En cualquier caso, escuchado con la distancia y el conocimiento que dan los años, Música moderna es un disco más interesante de lo que parece. Tal vez porque, sin pretenderlo, reflejaba fugazmente un tiempo añorado y deseado por varias generaciones de españoles —el fin del franquismo— sin dejar de ser, asimismo, una metáfora muy sagaz y cruenta de esa misma época. De alguna forma, preanunciaba futuras corrientes por venir que revolucionarían o renovarían muchos aspectos de la sociedad española, pero también preludiaba la nostalgia que en el futuro se sentiría hacia aquel momento que radiografiaba clarividentemente desde una especie de no-lugar y no-tiempo cercano al dibujado por Iván Zulueta en Arrebato. En fin. Tras Música moderna, se intuyen imágenes, secuencias, fotografías de drogas y alcohol, de locos jóvenes que viajan por primera vez a países anglosajones, escuchas atentas de discos de Lou Reed, The Cure, David Bowie o The Clash, visitas frecuentes a exposiciones artísticas, visionados de obras de Duchamp y Warhol, libros entreabiertos de Sánchez Ferlosio, Baudelaire o Julio Verne. Y, desde luego, se sentía el aliento de una sociedad que comenzaba a desperezarse de un largo sueño. Una sociedad todavía no globalizada, repleta de ansiedades, en la que todo estaba por construir, el amateurismo reinaba y se podían encontrar todo tipo de terrenos semi-desérticos donde no sólo construir edificios sino también nuevos paradigmas musicales. Bastaba escuchar algunas emisiones radiofónicas en las que temas flamencos, árabes y latinos se combinaban con los recientes hits de la música disco, los nuevos románticos o el post-punk para constatarlo. Y esto lo sabían bien Radio Futura, quienes viajaban y tocaban donde hiciera falta para dar relieve, consistencia y experimentar con su hasta entonces, escaso legado musical.
De todas formas, como dije, el estilo musical de Radio Futura no llegó a cuajar hasta que compusieron ‘La estatua del jardín botánico’, una electrizante canción que no resultaría extraño que alguien comparase en el futuro con ‘Heroes’ de Bowie.
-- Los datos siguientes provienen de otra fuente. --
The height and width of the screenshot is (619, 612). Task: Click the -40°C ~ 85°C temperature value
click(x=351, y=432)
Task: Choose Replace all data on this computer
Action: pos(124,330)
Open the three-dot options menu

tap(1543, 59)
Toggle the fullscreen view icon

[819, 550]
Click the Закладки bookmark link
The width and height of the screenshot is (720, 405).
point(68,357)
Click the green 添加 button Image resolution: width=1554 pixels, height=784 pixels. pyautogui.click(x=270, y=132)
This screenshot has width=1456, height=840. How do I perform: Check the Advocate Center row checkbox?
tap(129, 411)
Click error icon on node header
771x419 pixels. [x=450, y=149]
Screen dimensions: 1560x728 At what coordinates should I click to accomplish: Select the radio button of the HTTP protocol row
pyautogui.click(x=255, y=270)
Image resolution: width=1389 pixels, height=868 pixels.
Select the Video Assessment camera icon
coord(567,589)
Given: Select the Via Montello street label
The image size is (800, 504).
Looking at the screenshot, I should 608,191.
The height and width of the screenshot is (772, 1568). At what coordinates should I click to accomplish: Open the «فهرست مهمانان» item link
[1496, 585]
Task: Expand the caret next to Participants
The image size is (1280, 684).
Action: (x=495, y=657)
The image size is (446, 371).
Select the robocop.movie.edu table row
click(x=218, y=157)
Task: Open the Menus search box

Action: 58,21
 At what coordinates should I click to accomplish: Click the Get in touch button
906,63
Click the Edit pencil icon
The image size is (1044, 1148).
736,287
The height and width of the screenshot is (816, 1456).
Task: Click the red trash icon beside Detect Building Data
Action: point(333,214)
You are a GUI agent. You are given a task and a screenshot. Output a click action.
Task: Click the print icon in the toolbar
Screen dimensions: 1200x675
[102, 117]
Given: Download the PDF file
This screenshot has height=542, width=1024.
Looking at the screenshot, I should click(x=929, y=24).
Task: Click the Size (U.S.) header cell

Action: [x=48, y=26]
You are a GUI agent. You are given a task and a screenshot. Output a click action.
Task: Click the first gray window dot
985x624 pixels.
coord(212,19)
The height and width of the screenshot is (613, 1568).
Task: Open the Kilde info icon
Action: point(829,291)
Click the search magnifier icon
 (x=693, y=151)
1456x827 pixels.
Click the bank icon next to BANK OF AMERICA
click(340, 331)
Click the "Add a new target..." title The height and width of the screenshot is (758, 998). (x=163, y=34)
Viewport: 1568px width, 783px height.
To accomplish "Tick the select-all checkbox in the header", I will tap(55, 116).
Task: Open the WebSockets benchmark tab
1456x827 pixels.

Al fin y al cabo, el productor de la legendaria canción del músico inglés era Brian Eno: el autor del disco Another Green World, que escuchaba Santiago Auserón cuando comenzó a componer los primeros compases de un tema que puso inmediatamente al pop español en el siglo XXI. Un tema en el que cada compás tiene un aire clásico y cada verso rezuma magnetismo. Una auténtica poesía espacial y simbolista en la que se mezclan pasajes y atmósferas que recuerdan a Baudelaire y Bowie con una letra que hubiera podido firmar el Saint-Exupéry de El principito. Una sinfonía sideral que nos sugiere la posibilidad de bailar gracias a una batería que, levitando, acompaña los sonidos marcianos de lo que podría ser definido también como una copla futurista, o mismamente, como un pasodoble venusiano. Una composición compuesta de todo tipo de imágenes cristalinas, etéreas, flotantes y, en esencia, desconcertantes, cuyo principal objetivo pareciera ser el de hacernos gravitar. Flotar en el aire, como si fuéramos Icaro, una mónada de Leibniz, una medusa, o un tigre, fascinados ante una melodía que parecí proceder de algún lugar distante del futuro y obligaba a que el presente se modificara ante su paso.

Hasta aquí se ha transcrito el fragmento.